WTO TRADE TALKS: Farm subsidy to steal focus
Geneva, October 19:
Ministers from top trade powers will gather on Wednesday to try to narrow differences on US and European Union farm tariffs and subsidies, the main sticking point in World Trade Organisation talks that aim to reach a wide-ranging agreement by the end of the year.
Officials from Washington and Brussels are expected, a day after US president George W Bush and European Commission president Jose Manuel Barroso pledged mutual interest to opening up world trade markets for agriculture.
EU Trade Commissioner Peter Mandelson returns to Geneva after winning a vote of confidence from EU governments on Tuesday, facing down France, which had demanded guarantees that he make no excessive concessions at the expense of French farmers.
“My task in Geneva is to reassure WTO partners that the EU remains firmly committed to this negotiation,” Mandelson said. “The EU will show some further flexibility, indicating how we want to move forward on agriculture.”

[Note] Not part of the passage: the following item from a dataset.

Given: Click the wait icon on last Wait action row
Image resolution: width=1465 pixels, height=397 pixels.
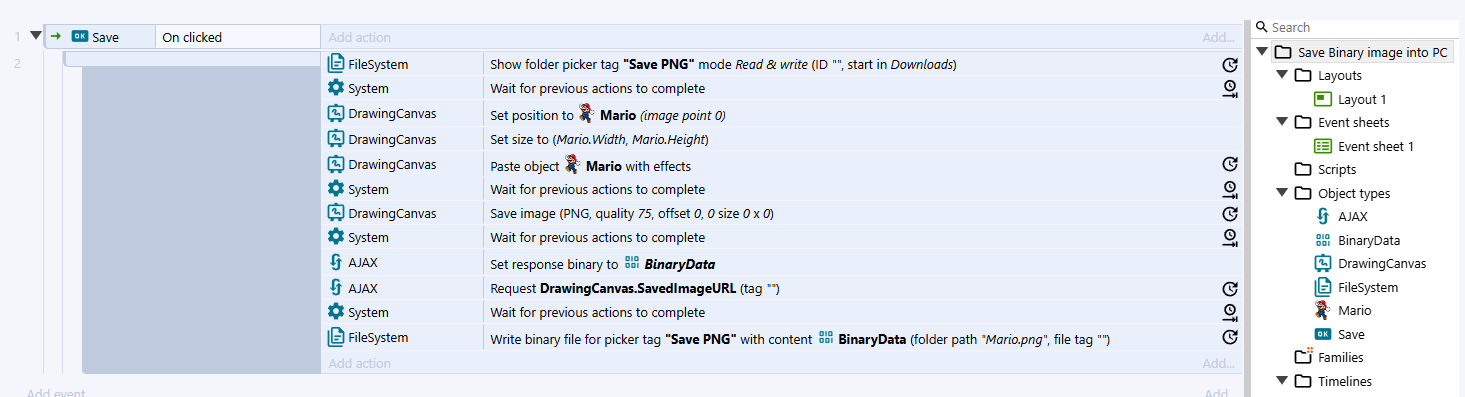Looking at the screenshot, I should tap(1230, 312).
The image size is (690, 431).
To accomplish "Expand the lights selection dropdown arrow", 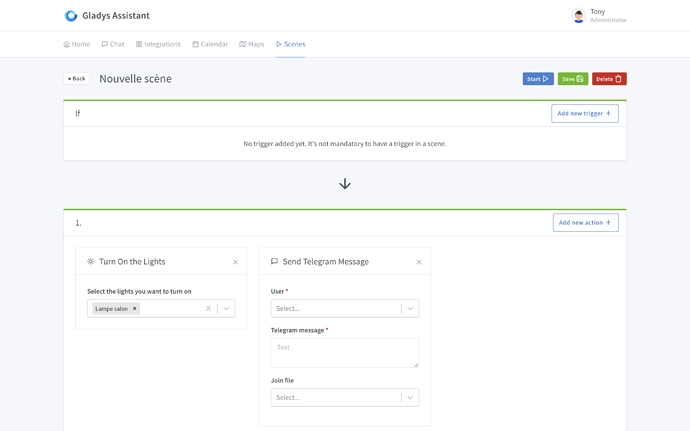I will tap(226, 309).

He will be under pressure to make an improved offer on cutting European aid to farmers, a week after US Trade Representative Rob Portman gave negotiations a boost with a proposal to make deeper cuts in US farm support programs.
But Mandelson stressed that Brussels needs to see concessions on trade in industrial goods and service industries, otherwise EU member states may not be convinced that it is worth making concessions on farm aid.
“Our meetings this week must contain realism and broader ambition beyond agricultural issues if we are to move forward,” he added. Portman also is being pressed to improve the US offer, which poor countries contend does not actually force Washington to make “real cuts” to its farm support programs because some payments could be made exempt. Ministers from Australia, Brazil and India will also be present.
The WTO’s 148 members are supposed to agree at a December meeting in Hong Kong on an outline for a global trade deal to boost the world’s economy by lowering trade barriers across all sectors, with emphasis on developing countries.